API Cal 25 Coal prices, which had fallen by end of July (118.67$/t), increased the month after and remained at similar levels – 122.87$/t – by end of October.
The TTF Cal25 contract reached 39.67 €/MWh on October 31st, more than 22% increase since the price in March (it was 29.99€/MWh). TTF Cal 26 followed a stable trend and stayed below Cal25 levels all-throughout October and closed at 34.50 €/MWh on October 31st.
EUA Dec’24 prices, followed a stable trend from 65.56 €/t on September 30th to 64.58 €/t on October 31st.
In France, the Projet de loi de Finances 2025, presented on 10 October 2024, sets out the government’s fiscal and budgetary choices for 2025.
As far as energy is concerned, we note :
CRIM (Contribution sur la Rente Infra marginale)
- For 2025, the CRIM will not be renewed and no new tax on installed capacity will be introduced.
- For 2024, revenue of €40 million is forecast, compared with €1,120 million in the previous Finance Act.
Post-Arenh mechanism
- Introduction of a tax on the use of nuclear fuel to generate electricity, designed to limit the revenue generated by nuclear power plants. This tax captures part of the margin above certain thresholds: 50% above the ‘taxation threshold’ and 90% above the ‘capping threshold’.
- Creation of a ‘universal nuclear payment’ to redistribute revenue to end consumers, expressed in €/MWh. Implementation will begin on 1 January 2026.
Capacity Mechanism (from November 2026)
- Introduction of a levy by the network operator (RTE) on electricity suppliers to cover the costs of acquiring capacity.
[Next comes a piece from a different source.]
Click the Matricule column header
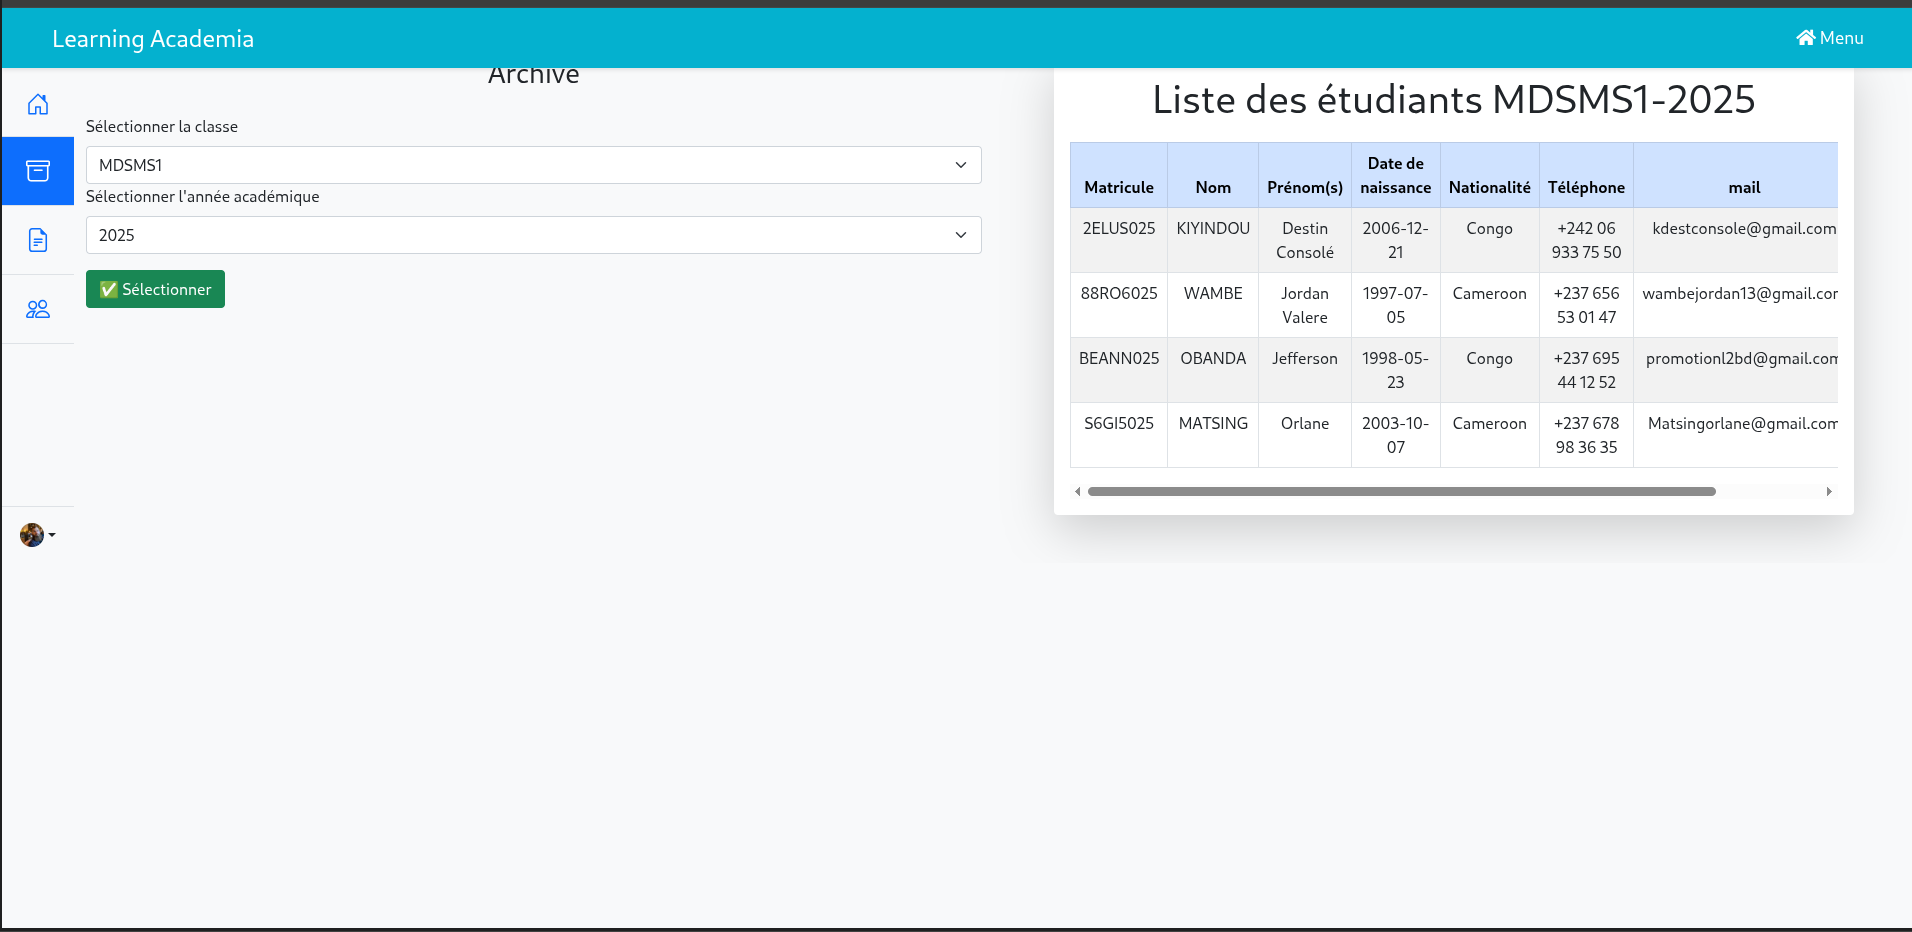 coord(1118,187)
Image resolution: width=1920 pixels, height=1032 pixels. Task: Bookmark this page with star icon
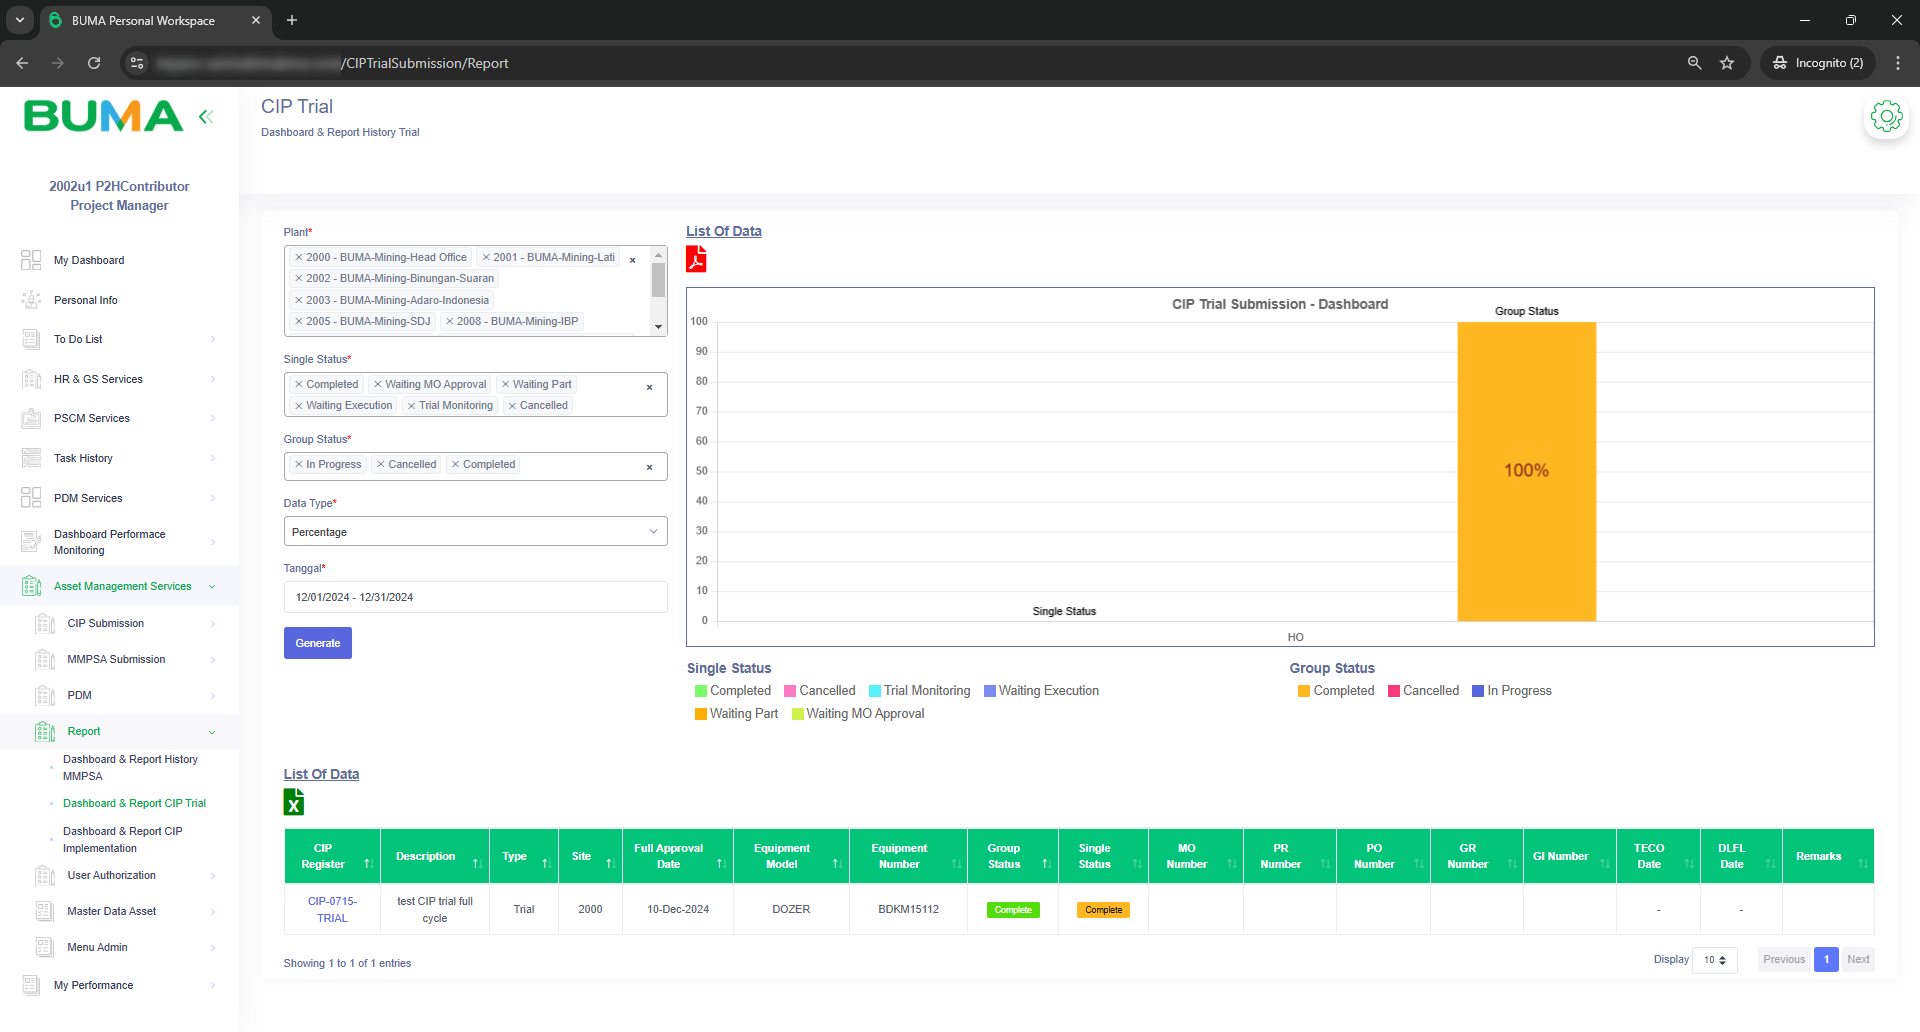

This levy will be distributed among suppliers according to their consumption, thus having the character of a distribution tax.
Energy and electricity excise duties - Adjustment’ of normal excise duty rates at the end of the tariff shield to guarantee consumers a 9% reduction in the regulated rate on 1 February 2025. A decree will determine the amount of the excise duty’.
Reduced rate for district heating
- Article 10: Confirms the reduced rate of 5.5% for heat supplied to district heating networks, in compliance with European law.
- Scope: Defines eligible renewable energies, explicitly including ambient energy, in accordance with Directive (EU) 2024/1275 on the energy performance of buildings.